FR2971169A1 - Oxy-combustion and purification of residual gas obtained from combustion and oxy-combustion, by partially removing oxygen contained in residual gas in presence of catalytic bed and providing oxygen-depleted residual gas to desiccation unit - Google Patents

Abstract

The process comprises partially removing oxygen contained in a residual gas (7) by combustion in presence of a catalytic bed in a combustion unit (23) fed by a fuel, providing oxygen-depleted residual gas to a desiccation unit (31) for partially removing water, and providing dried residual gas from the desiccation unit to a unit operating at a subambient temperature, where the combustion contains nitrogen (15-60 mole%), carbon dioxide, water (0.1-10 mole%), oxygen, hydrogen (less than 0.5 mole%), carbon monoxide (less than 0.5 mole%) and methane (less than 0.5 mole%). The process comprises partially removing oxygen contained in a residual gas (7) by combustion in presence of a catalytic bed in a combustion unit (23) fed by a fuel, providing oxygen-depleted residual gas to a desiccation unit (31) for partially removing water, providing dried residual gas from the desiccation unit to a unit operating at a subambient temperature or separating the residual gas for producing a fluid rich in carbon dioxide and nitrogen and a fluid depleted in carbon dioxide, and purifying the fluid depleted in carbon dioxide for producing a flow rich in nitrogen (43). The residual gas is: treated in a treatment unit provided in an upstream of the combustion unit for removing a part of water and/or for cooling and/or removing a contaminant; and compressed by a compressor provided in a downstream of the treatment unit and in the upstream of the combustion unit. The fluid depleted in carbon dioxide is purified by permeation for producing a flow rich in nitrogen and a flow depleted in nitrogen. The nitrogen-depleted flow is compressed by a compressor. An oxy-combustion boiler is fed by a flow containing oxygen (20-90 mole% or 30-80 mole%) and by combustion, and produces water vapor and/or electricity and residual gas. A rate of recirculation of residual gas towards the oxy-combustion is less than 60%.

Description

METHOD AND APPARATUS FOR PURIFYING A RESISTANT GAS FROM A COMBUSTION

The present invention relates to a method and apparatus for purifying a waste gas from combustion.
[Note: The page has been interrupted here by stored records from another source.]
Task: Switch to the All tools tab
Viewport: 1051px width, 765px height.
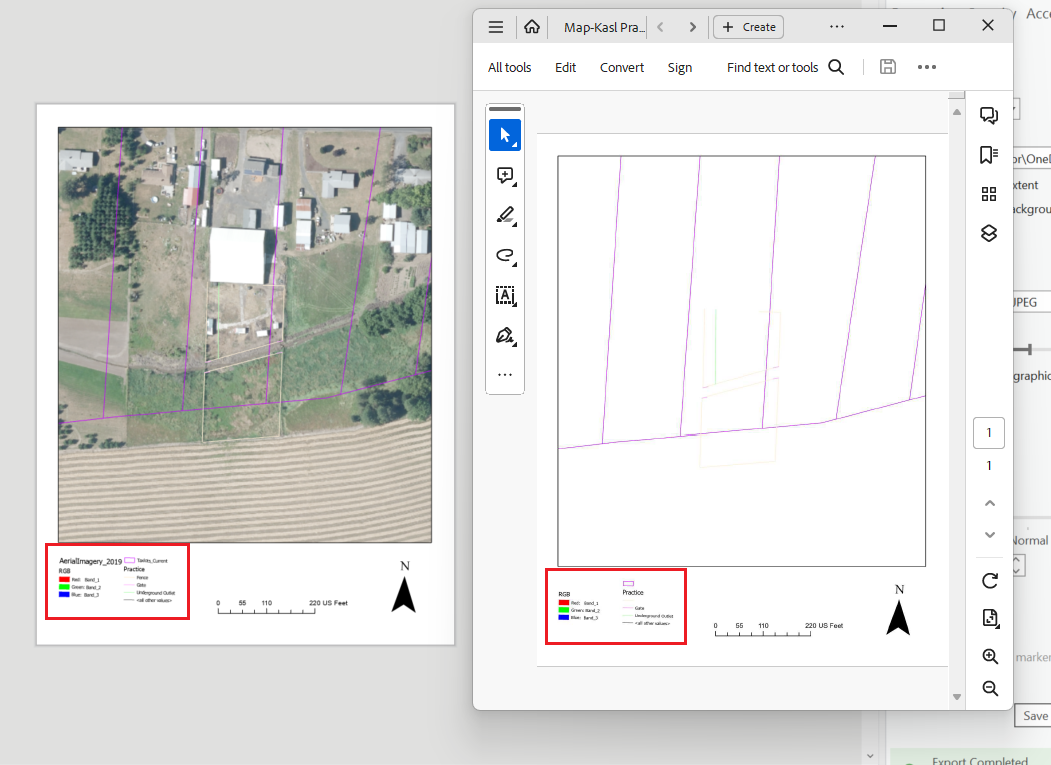Action: (509, 67)
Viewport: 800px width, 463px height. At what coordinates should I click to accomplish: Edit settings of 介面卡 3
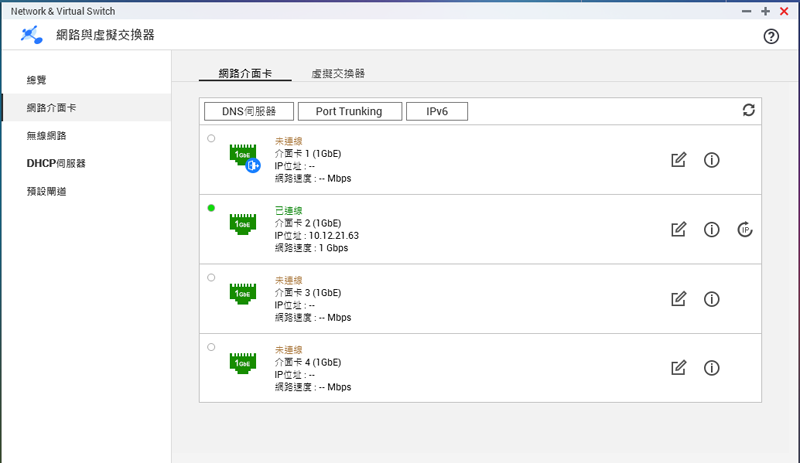(679, 299)
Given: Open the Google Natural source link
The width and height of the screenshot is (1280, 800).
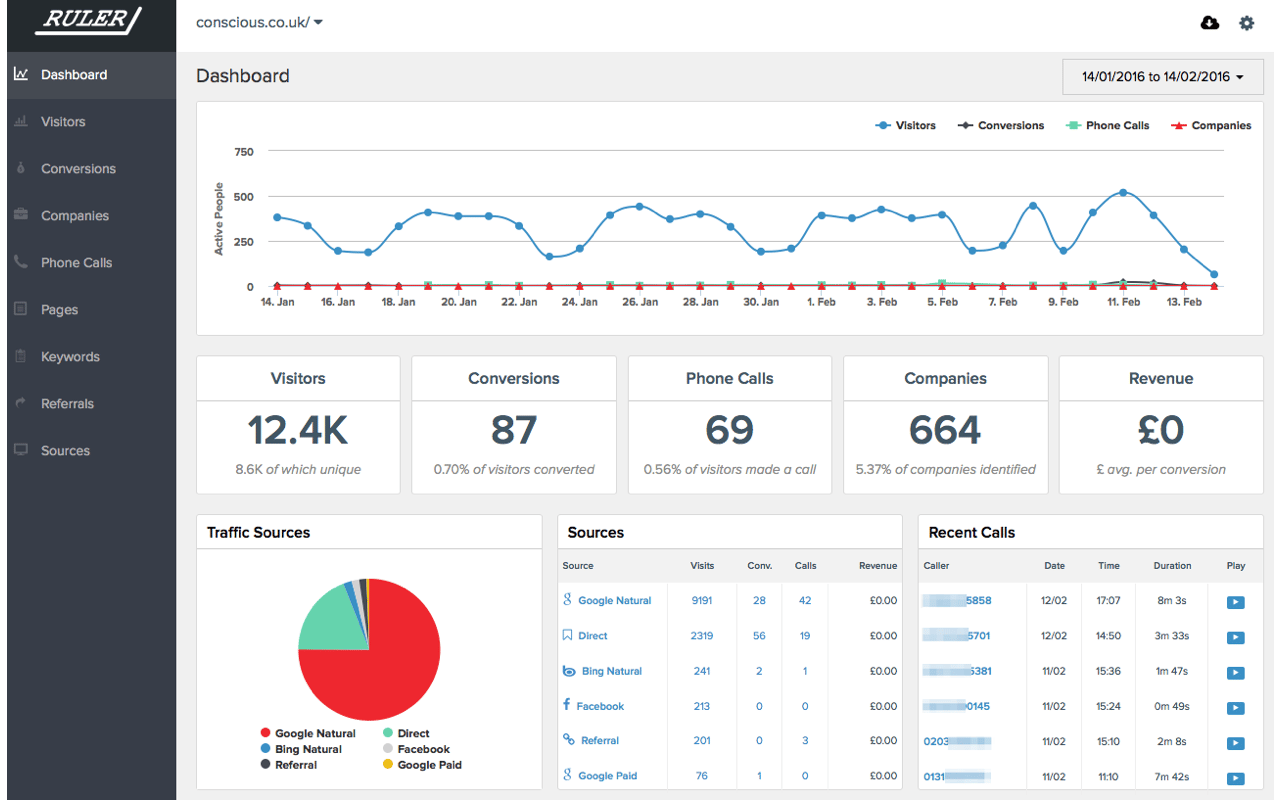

It is necessary to purify the fumes resulting from a combustion to remove the carbon dioxide they contain in order to sequester it. It would be interesting to be able to recover the nitrogen contained in the fumes as a product. It is known from WO-A-2010/139884 to separate oxycombustion fumes by low temperature distillation to produce, in addition to pure carbon dioxide, nitrogen, oxygen and argon. In this process, first the carbon dioxide is separated and then the incondensable flow is separated to produce nitrogen, oxygen and argon. No oxygen separation is performed upstream of the carbon dioxide separation step. Because the fumes are moist, several methods of drying them upstream of the distillation are also known, some of which are described in Stamatov's "Development and Comparison of Different Drying Concepts for CCS Technology", TCCS-5,2009. In some cases, where the invention of the present application finds particular application, a combustion process, for example oxyfuel combustion, producing fumes can be supplied by a flow of impure oxygen, available on the site. An air separation apparatus for producing nitrogen as the main product can produce a waste gas containing between 60 and 80 mol%. oxygen. This waste gas can be used to fuel combustion. For example, to produce electricity, impure oxygen can be burned with a carbonaceous fuel, for example natural gas. One possible use of the products would be, for example, to use them to maintain pressure in oil or gas fields. The waste gas can be separated to produce pure carbon dioxide and pure nitrogen "50ppm Oz for example. Consider an industrial site where impure oxygen (containing about 30% nitrogen) is available as a by-product of an industrial process. One unit will be sized to burn this impure oxygen and "transform" it into electricity and COz. The carbon fuel consumed could be natural gas.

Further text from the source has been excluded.